The best way to move forward is to learn the lessons of history, so is AI already at risk of reinforcing the cultural biases of the past centuries?

It has been said that some of the greatest names in history have been standing on the shoulders of giants. Our background, our beliefs and our vision of the world will all influence on the way we move forward in it.

As thought-provoking as that might be, now put that in the context of a phenomenon that is set to be the largest tidal wave of innovation since the advent of the worldwide web. The influence of artificial intelligence (AI) is already more advanced than many people realise and it will play an increasingly significant part in our everyday lives, month on month.

But what are the influences on AI? Through what lens does AI see the world?

By the nature of its creation, particularly within the development of Large Language Models (LLMs) like ChatGPT, the spectre of bias, especially that rooted in white, Western perspectives, looms large.

LLMs, such as ChatGPT, Gemini or Claude, are trained on vast datasets compiled from the internet and drawn from books, articles, websites and other text-based resources. There is no escaping the fact that these datasets are predominantly skewed towards English language content, which is disproportionately generated by white, Western authors.

This imbalance in source material inherently influences the model's understanding of culture, history and societal norms, embedding a white, Western perspective at the very core of its knowledge base.

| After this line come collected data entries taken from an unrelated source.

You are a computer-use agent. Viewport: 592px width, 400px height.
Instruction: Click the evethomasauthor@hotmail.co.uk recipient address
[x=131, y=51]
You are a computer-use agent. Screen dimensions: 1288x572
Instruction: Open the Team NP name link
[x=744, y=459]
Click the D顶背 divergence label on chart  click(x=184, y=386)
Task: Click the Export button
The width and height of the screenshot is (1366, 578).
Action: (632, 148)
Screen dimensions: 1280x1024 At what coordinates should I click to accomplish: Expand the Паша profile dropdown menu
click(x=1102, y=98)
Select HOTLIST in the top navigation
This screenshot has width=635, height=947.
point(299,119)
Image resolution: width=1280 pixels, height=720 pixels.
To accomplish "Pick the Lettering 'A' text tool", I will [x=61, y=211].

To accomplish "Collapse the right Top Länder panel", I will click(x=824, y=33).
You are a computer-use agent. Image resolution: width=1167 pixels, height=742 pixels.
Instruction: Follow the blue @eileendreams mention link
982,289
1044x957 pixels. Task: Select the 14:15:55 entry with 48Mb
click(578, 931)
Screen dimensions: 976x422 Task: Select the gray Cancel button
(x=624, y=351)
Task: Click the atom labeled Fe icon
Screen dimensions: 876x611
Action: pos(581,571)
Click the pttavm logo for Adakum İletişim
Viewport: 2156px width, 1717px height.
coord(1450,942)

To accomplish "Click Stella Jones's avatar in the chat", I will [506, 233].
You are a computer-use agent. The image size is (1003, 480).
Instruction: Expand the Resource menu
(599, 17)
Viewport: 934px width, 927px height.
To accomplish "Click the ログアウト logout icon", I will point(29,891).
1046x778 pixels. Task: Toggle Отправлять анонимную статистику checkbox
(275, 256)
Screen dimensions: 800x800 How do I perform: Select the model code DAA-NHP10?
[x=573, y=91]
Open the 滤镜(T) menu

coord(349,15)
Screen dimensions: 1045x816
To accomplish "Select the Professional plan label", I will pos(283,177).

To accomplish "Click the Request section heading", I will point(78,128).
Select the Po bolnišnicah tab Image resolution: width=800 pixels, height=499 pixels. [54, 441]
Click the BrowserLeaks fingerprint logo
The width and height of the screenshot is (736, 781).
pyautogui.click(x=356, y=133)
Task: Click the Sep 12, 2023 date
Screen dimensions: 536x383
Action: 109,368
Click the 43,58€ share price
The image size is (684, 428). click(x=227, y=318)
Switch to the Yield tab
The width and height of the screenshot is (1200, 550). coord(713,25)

With the central role that AI is set to play in all areas of our lives, drawing on the fullest breadth of world experience will be the only way for us to enjoy that full diversity and a greater sense of understanding of who we are as the human race and the potential our future holds.   

Currently, asking about significant historical moments will often see LLMs disproportionately highlight events from European and North American history, sidelining equally significant events from Asia, Africa, Latin America, and other regions. There is the potential for this Eurocentric view to further distort the global historical narrative, reinforcing the dominance of white, Western perspectives.

This pattern is also seen in the realm of literature and art, with LLMs likely to prioritise Western authors and artists as references for quality and significance. This not only marginalises non-Western creators but also subtly implies a hierarchy of cultural value, biased towards Western works. There is a genuine risk that this bias not only reflects historical inequalities but also shapes the future of content creation in significant ways.

The key players in AI innovation have introduced initiatives to diversify the training datasets of LLMs to include a broader spectrum of languages, cultures and perspectives, both by translating non-English content into English and also training models to understand and generate content in multiple languages directly. There's also a growing emphasis on ethical AI development, which involves the active participation of diverse groups in the creation and training processes of LLMs.

By incorporating a wider range of voices and perspectives, the aim is to reduce inherent biases and ensure that future content creation is more inclusive and representative of global diversity.

Learning from the errors of history, the goal must be to ensure that AI technologies become tools for amplifying all voices, not just those from a dominant subset of society.

Now wouldn’t that be a rewriting of history?